If you are on Linux this might look something like:

wget https://dl.min.io/client/mc/release/linux-amd64/mc
chmod +x mc
./mc --help

There is also a Minio Client Docker image that you can use as well but it will be more difficult to use with the following scripts due to container isolation.

To man an entry in the mc config use:

mc alias set oih  http://localhost:9000 worldsbestaccesskey worldsbestsecretkey

We should now be able to list our object store. We have set it up using the alias oih.

user@ubuntu:~/clidocker# mc ls oih
[2021-08-15 14:31:20 UTC]     0B gleaner/
user@ubuntu:~/clidocker# mc ls oih/gleaner
[2021-08-19 13:36:04 UTC]     0B milled/
[2021-08-19 13:36:04 UTC]     0B orgs/
[2021-08-19 13:36:04 UTC]     0B prov/
[2021-08-19 13:36:04 UTC]     0B results/
[2021-08-19 13:36:04 UTC]     0B summoned/

You can explore mc and see how to copy and work with the object store.

Loading to the triplestore#

As part of our Docker compose file we also spun up a triplestore. Let’s use that now.

Now Download the minio2blaze.sh script.

curl -O https://raw.githubusercontent.com/earthcubearchitecture-project418/gleaner/master/scripts/minio2blaze.sh
chmod 755 minio2blaze.sh 

The content we need to load into the triplestore needs to be in RDF for Blazegraph. We also need to tell the triplestore how we have encoded that RDF. If look in the object store at

mc ls oih/gleaner/milled
[2021-08-19 13:26:52 UTC]     0B samplesearth/

We should see a bucket that is holding the RDF data converted from the JSON-LD. Let’s use this in our test. We can pass this path to the minio2blaze.sh script. This script will go looking for the mc command we installed above, so be sure it is in a PATH location that script can see.

./minio2blaze.sh oih/gleaner/milled/samplesearth
...   lots of results removed 

If all has gone well, we should have RDF in the triplestore. We started our triplestore as part of the docker-compose.yml file. You can visit the triplestore at http://localhost:9999/blazegraph/#splash

Note, you may have to try other addresses other than localhost if your networking is a bit different with Docker. For me, I had to use a real local IP address for my network, you might also try 0.0.0.0.

Hopefully you will see something like the following.

Blazegrah

We loaded into the default kb namespace, so we should be good there. We can see that is listed as the active namespace at the Current Namespace: kb report.

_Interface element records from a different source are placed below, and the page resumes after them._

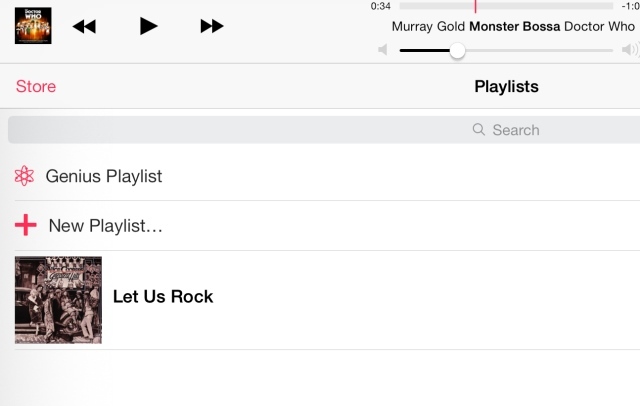Click inside the Search field
The width and height of the screenshot is (640, 406).
click(x=324, y=130)
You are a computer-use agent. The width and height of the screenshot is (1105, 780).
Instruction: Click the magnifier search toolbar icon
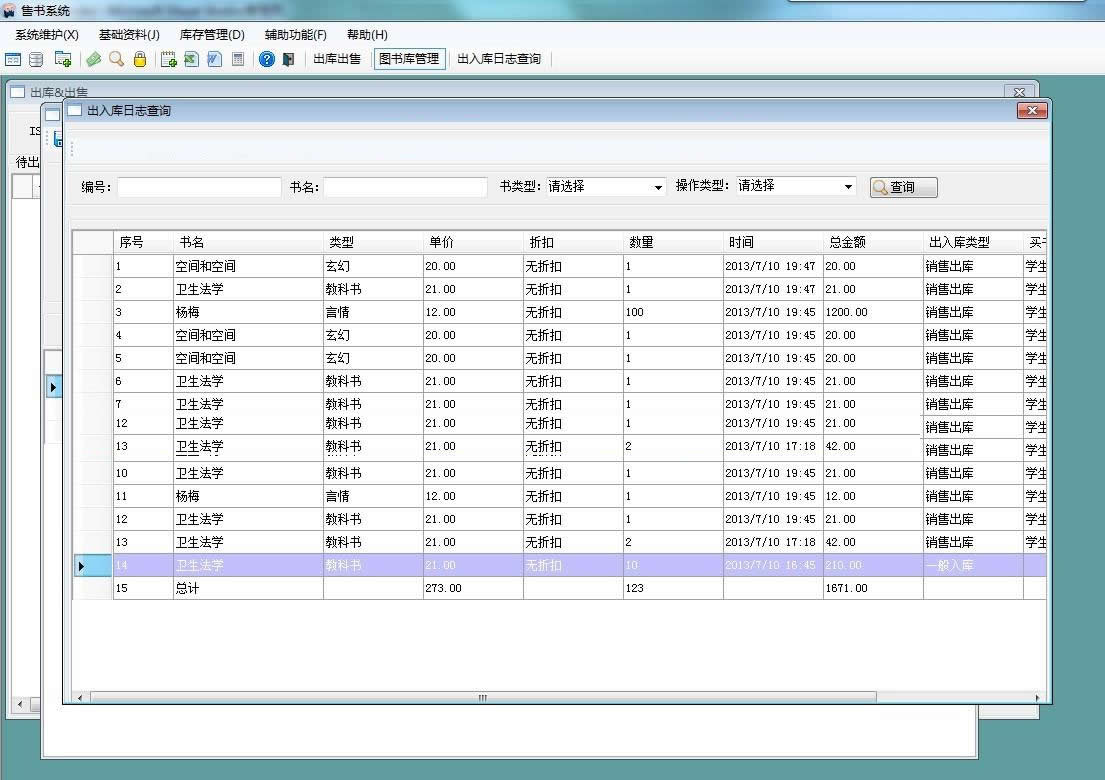point(117,59)
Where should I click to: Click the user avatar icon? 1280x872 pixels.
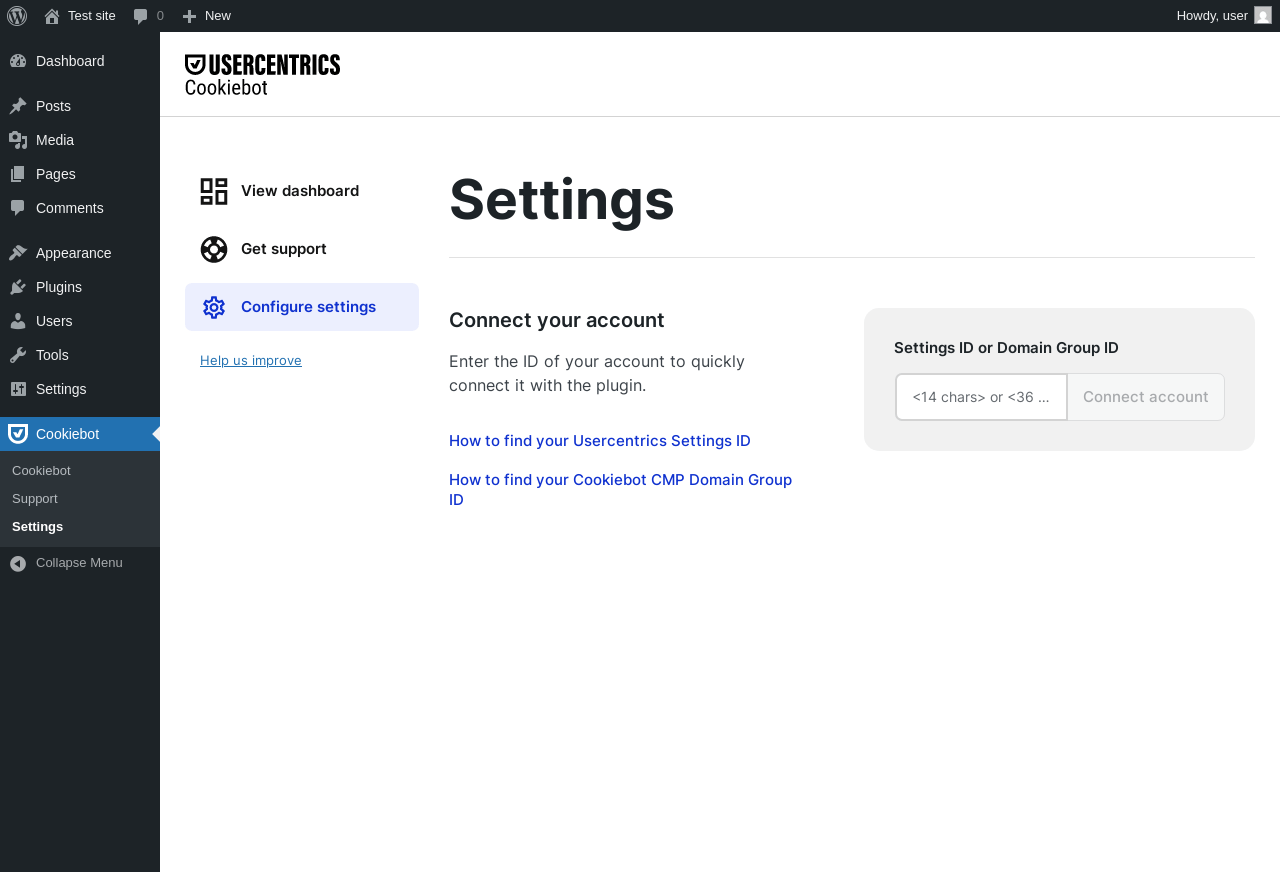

Let’s try a simple SPARQL query. Click on the Query tab to get to the query user interfaced. We can use something like:

select * 
where 
{ 
  ?s ?p ?o
}
LIMIT 10

A very simple SPARQL to give us the first 10 results from the triplestore. If all has gone well, we should see something like:

Blazegrah

You can explore more about SPARQL and the wide range of queries you can do with it at the W3C SPARQL 1.1 Query Language reference.

Conclusion#

We have attempted here to give a quick introduction to the use of Gleaner in a Docker environment. This is a very simple example, but it should give you an idea of the approach used. This approach can then be combined with other approaches documented to establish a more production oriented implementation. Most of this documentation will be located at the Gleaner.io GitHub repository and Gleaner repository.

Note: The plan is to merge the Gleaner.io GitHub repository into the first.